基本过程为: 客户端通过网络协议向服务器发起命令请求——>服务器选择命令函数并创建命令参数对象——>数数据库执行命令操作。/同时服务器将命令操作广播到AOF程序——>AOF程序将命令及参数对象、数据库ID等参数还原为协议文本——>追加到服务器的aof_buf缓存中。——>当服务器的常规任务函数或者事件处理器执行时调用flushAppendOnlyFile函数将aof_buf缓存中数据写入临时AOF文件——>由同步函数fsync/fdatasync将AOF文件保存到磁盘。
其中主要是文件的写入和保存:
函数flushAppendOnlyFile(简称函数Func)执行一下两个工作:
WRITE:根据条件,将aof_buf中的缓存写入到AOF文件
SAVE:根据条件,调用fsync或fdatasync函数将AOF文件保存到磁盘
两个步骤都需要根据一定的条件来执行,条件由AOF所使用的保存模式决定
AOF保存模式:
** AOF_FSYNC_NO:不保存 (WRITE/SAVE都由主进程成完成)
**AOF_FSYNC_EVERYSEC: 每秒钟保存一次 (WRITE由主进程完成,SAVE由子线程完成)
**AOF_FSYNC_ALWAYS:每执行一次命令保存一次 ( WRITE/SAVE都由主进程成完成)
其中 AOF_FSYNC_NO模式,每次执行Func都会执行WRITE,但是SAVE只有在以下情况才会执行: Redis被关闭 或者 AOF功能别关闭 或者 系统的缓村被刷新 。
AOF_FSYNC_EVERYSEC模式: 原则上每秒钟执行一次SAVE(后后台子线程完成),但实际上与当前Redis的状态有关如图:
因此在每秒钟保存一次的模式下,如果情况1发生故障停机,那么将最多损失小于2秒的数据,在情况2下则可能超过损失2秒的数据。
AOF_FSYNC_ALWAYS模式:在这种模式下,每次执行一个命令都会执行WRITE 和SAVE。且由主进程完成。
以上三种模式,其安全性能依次增加,而效率逐渐下降。
读入AOF文件和保存的主要函数:
将 AOF 缓存写入到文件中:
void flushAppendOnlyFile(int force) {
ssize_t nwritten;
int sync_in_progress = 0;
// 缓冲区中没有任何内容,直接返回
if (sdslen(server.aof_buf) == 0) return;
// 策略为每秒 FSYNC : 实际将根据当前Redis的状态有关,而非真正的每秒钟就能执行一次SAVE操作:一共四种情况:
if (server.aof_fsync == AOF_FSYNC_EVERYSEC)
// 是否有 SYNC 正在后台进行?
sync_in_progress = bioPendingJobsOfType(REDIS_BIO_AOF_FSYNC) != 0;
// 每秒 fsync ,并且强制写入为假
if (server.aof_fsync == AOF_FSYNC_EVERYSEC && !force) {
/* With this append fsync policy we do background fsyncing.
*
* 当 fsync 策略为每秒钟一次时, fsync 在后台执行。
*
* If the fsync is still in progress we can try to delay
* the write for a couple of seconds.
*
* 如果后台仍在执行 FSYNC ,那么我们可以延迟写操作一两秒
* (如果强制执行 write 的话,服务器主线程将阻塞在 write 上面)
*/
if (sync_in_progress) {
// 有 fsync 正在后台进行 。
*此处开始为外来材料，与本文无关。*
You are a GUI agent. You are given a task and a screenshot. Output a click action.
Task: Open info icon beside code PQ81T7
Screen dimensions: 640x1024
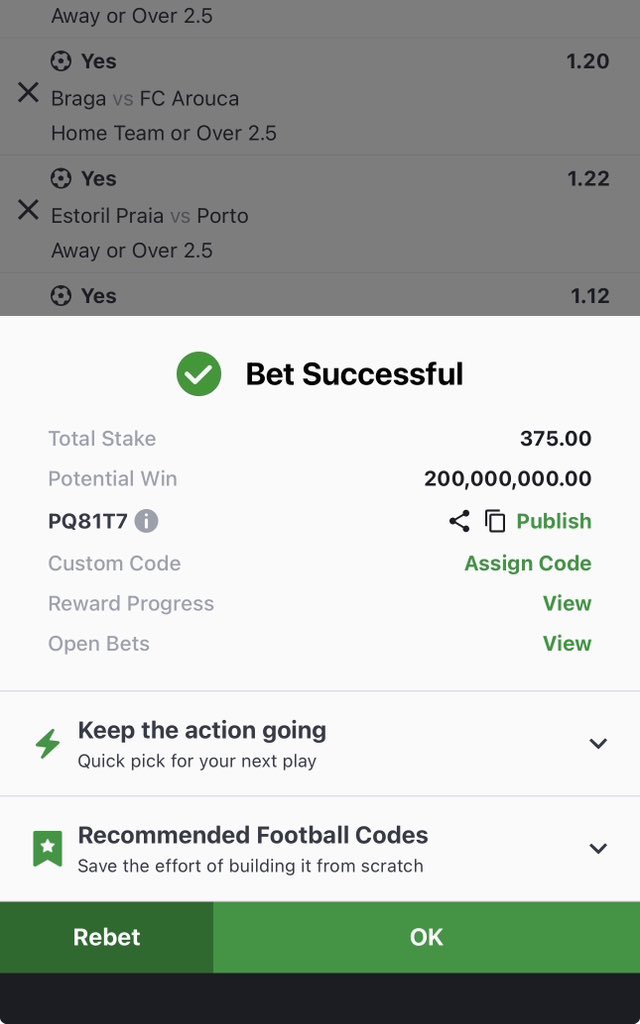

。。
if (server.aof_flush_postponed_start == 0) {
/* No previous write postponinig, remember that we are
* postponing the flush and return.
*
* 前面没有推迟过 write 操作,这里将推迟写操作的时间记录下来
* 然后就返回,不执行 write 或者 fsync
*/
server.aof_flush_postponed_start = server.unixtime;
return;
} else if (server.unixtime - server.aof_flush_postponed_start < 2) {
/* We were already waiting for fsync to finish, but for less
* than two seconds this is still ok. Postpone again.
*
* 如果之前已经因为 fsync 而推迟了 write 操作
* 但是推迟的时间不超过 2 秒,那么直接返回
* 不执行 write 或者 fsync
*/
return;
}
/* Otherwise fall trough, and go write since we can't wait
* over two seconds.
*
* 如果后台还有 fsync 在执行,并且 write 已经推迟 >= 2 秒
* 那么执行写操作(write 将被阻塞)
*/
server.aof_delayed_fsync++;
redisLog(REDIS_NOTICE,"Asynchronous AOF fsync is taking too long (disk is busy?). Writing the AOF buffer without waiting for fsync to complete, this may slow down Redis.");
}
}
/* If you are following this code path, then we are going to write so
* set reset the postponed flush sentinel to zero.
*
* 执行到这里,程序会对 AOF 文件进行写入。
*
* 清零延迟 write 的时间记录
*/
server.aof_flush_postponed_start = 0;
/* We want to perform a single write. This should be guaranteed atomic
* at least if the filesystem we are writing is a real physical one.
*
* 执行单个 write 操作,如果写入设备是物理的话,那么这个操作应该是原子的
*
* While this will save us against the server being killed I don't think
* there is much to do about the whole server stopping for power problems
* or alike
*
* 当然,如果出现像电源中断这样的不可抗现象,那么 AOF 文件也是可能会出现问题的
* 这时就要用 redis-check-aof 程序来进行修复。
*/
nwritten = write(server.aof_fd,server.aof_buf,sdslen(server.aof_buf));//将aof_buf缓冲写入到AOF文件
if (nwritten != (signed)sdslen(server.aof_buf)) {
static time_t last_write_error_log = 0;
int can_log = 0;
/* Limit logging rate to 1 line per AOF_WRITE_LOG_ERROR_RATE seconds. */
// 将日志的记录频率限制在每行 AOF_WRITE_LOG_ERROR_RATE 秒
if ((server.unixtime - last_write_error_log) > AOF_WRITE_LOG_ERROR_RATE) {
can_log = 1;
last_write_error_log = server.unixtime;
}
/* Lof the AOF write error and record the error code. */
// 如果写入出错,那么尝试将该情况写入到日志里面
if (nwritten == -1) {
if (can_log) {
redisLog(REDIS_WARNING,"Error writing to the AOF file: %s",
strerror(errno));
server.aof_last_write_errno = errno;
}
} else {
if (can_log) {
redisLog(REDIS_WARNING,"Short write while writing to "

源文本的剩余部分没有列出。